SUPPLIED INFORMATION
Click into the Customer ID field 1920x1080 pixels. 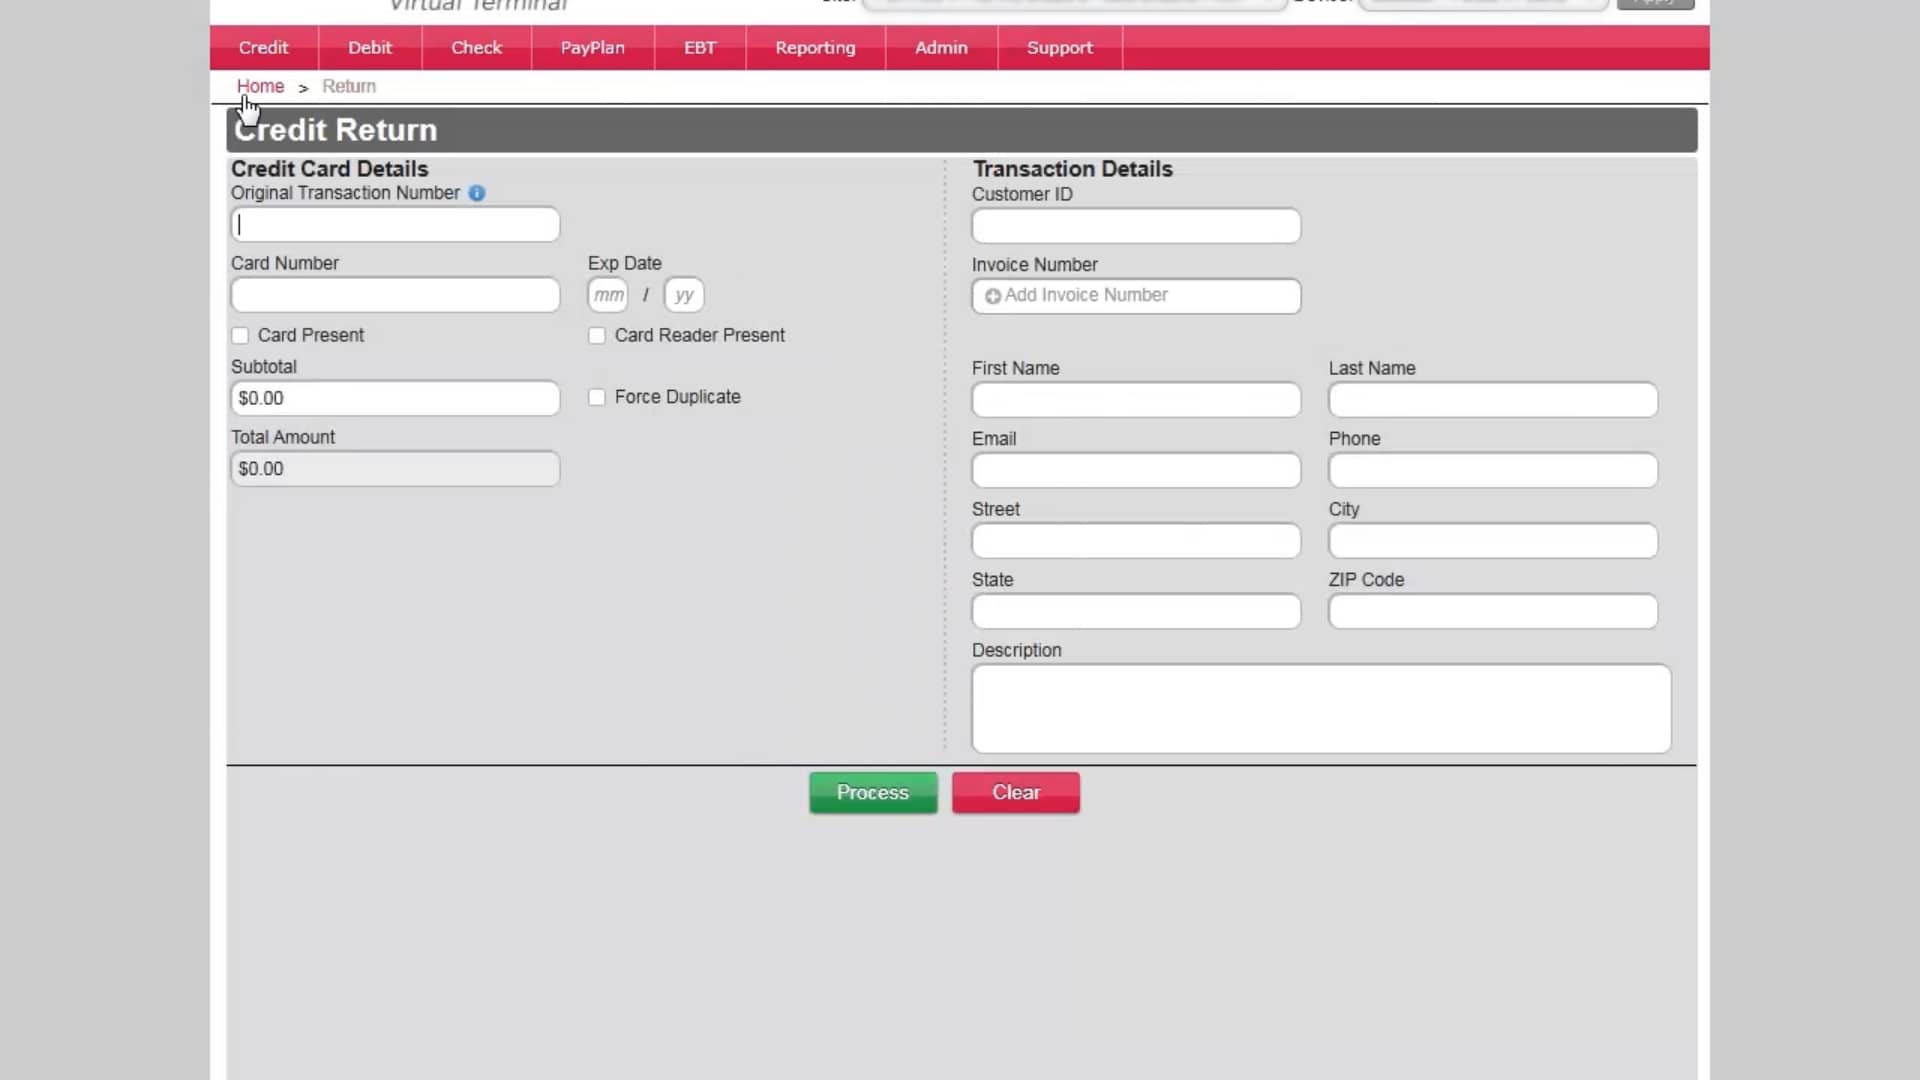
...
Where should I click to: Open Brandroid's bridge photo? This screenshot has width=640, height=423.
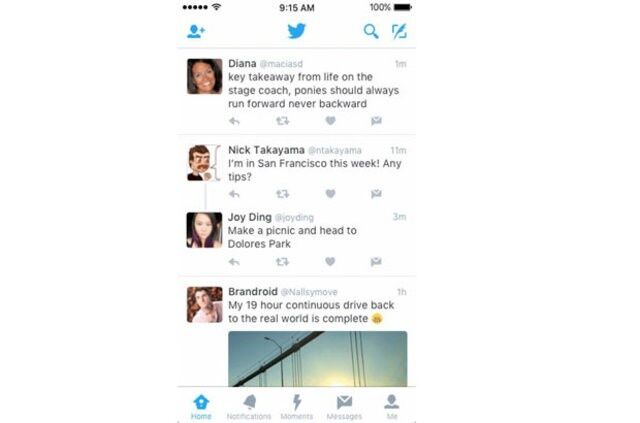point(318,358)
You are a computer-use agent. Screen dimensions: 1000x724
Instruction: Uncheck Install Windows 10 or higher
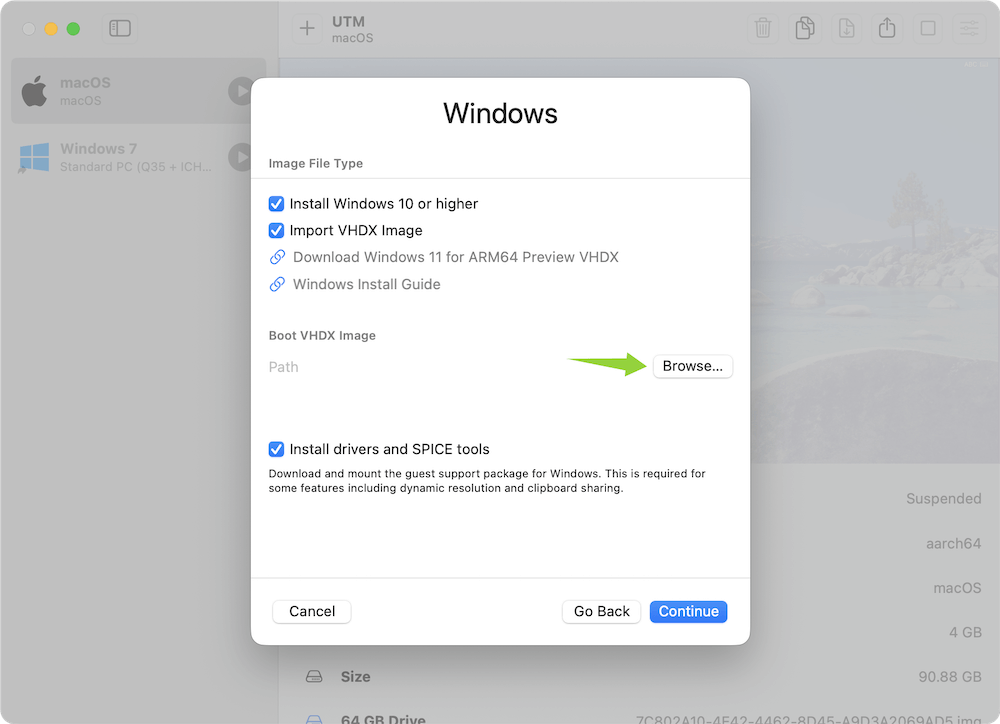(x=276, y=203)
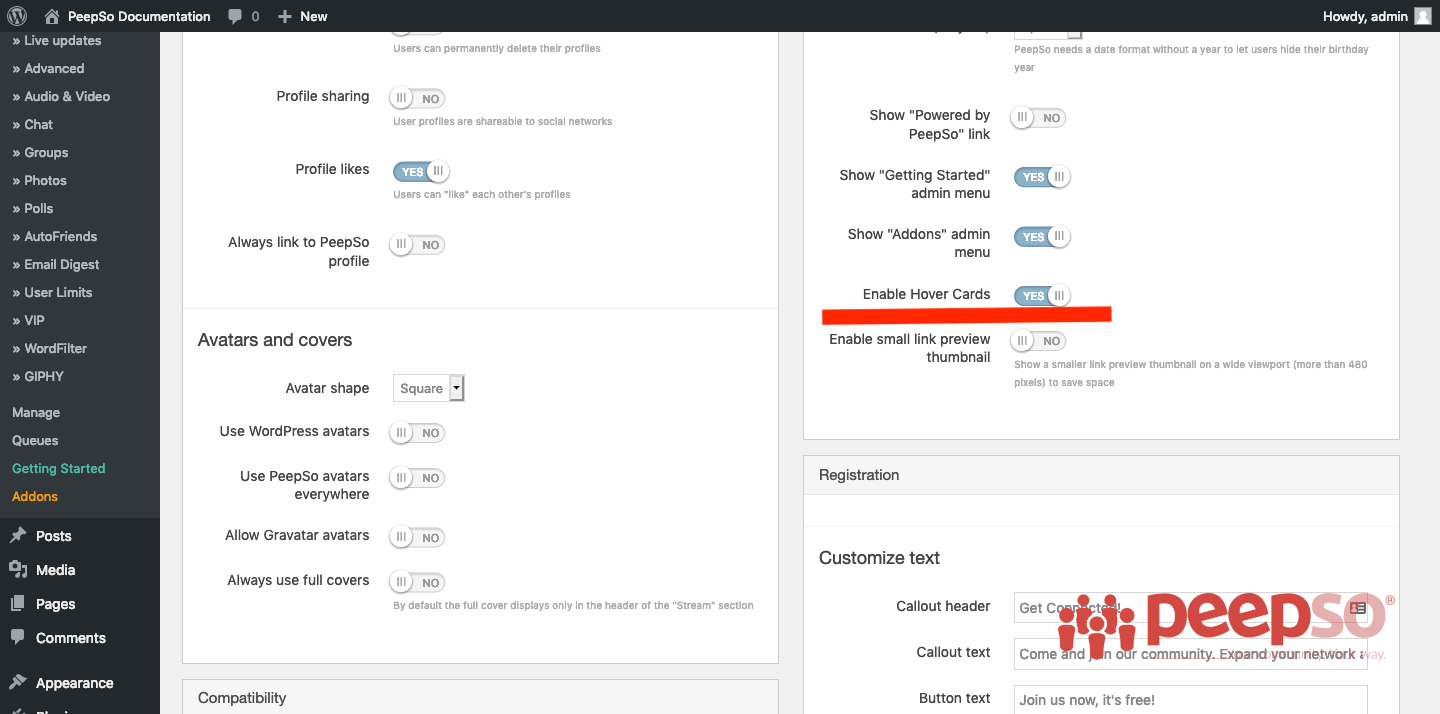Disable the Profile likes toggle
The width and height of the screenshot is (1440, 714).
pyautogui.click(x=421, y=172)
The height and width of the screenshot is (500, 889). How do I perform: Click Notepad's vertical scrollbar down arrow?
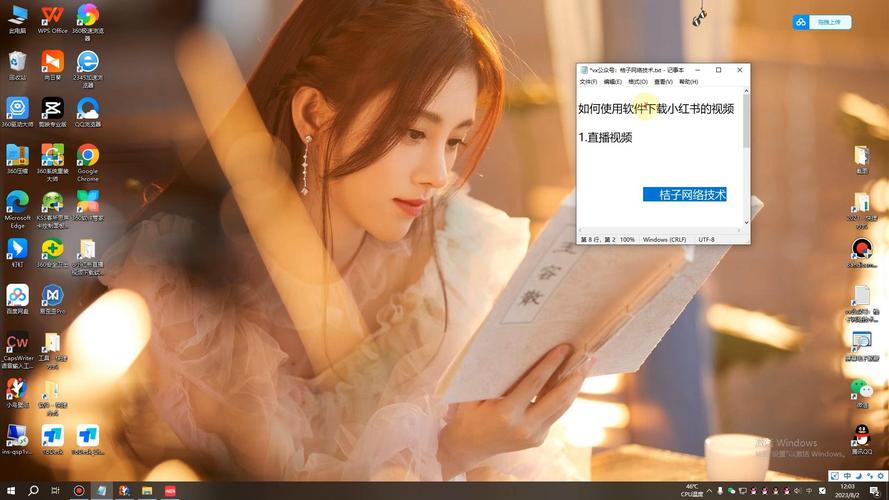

TASK BRIEF
Copy the records verbatim from the line with "You are a computer-use" to the line with "The height and", leaving out the pictures.

OUTPUT BELOW
You are a computer-use agent. Screen dimensions: 1000x724
Instruction: Uncheck Install Windows 10 or higher
(x=276, y=203)
Disable the Profile likes toggle
The width and height of the screenshot is (1440, 714).
pyautogui.click(x=421, y=172)
The height and width of the screenshot is (500, 889). How do I perform: Click Notepad's vertical scrollbar down arrow?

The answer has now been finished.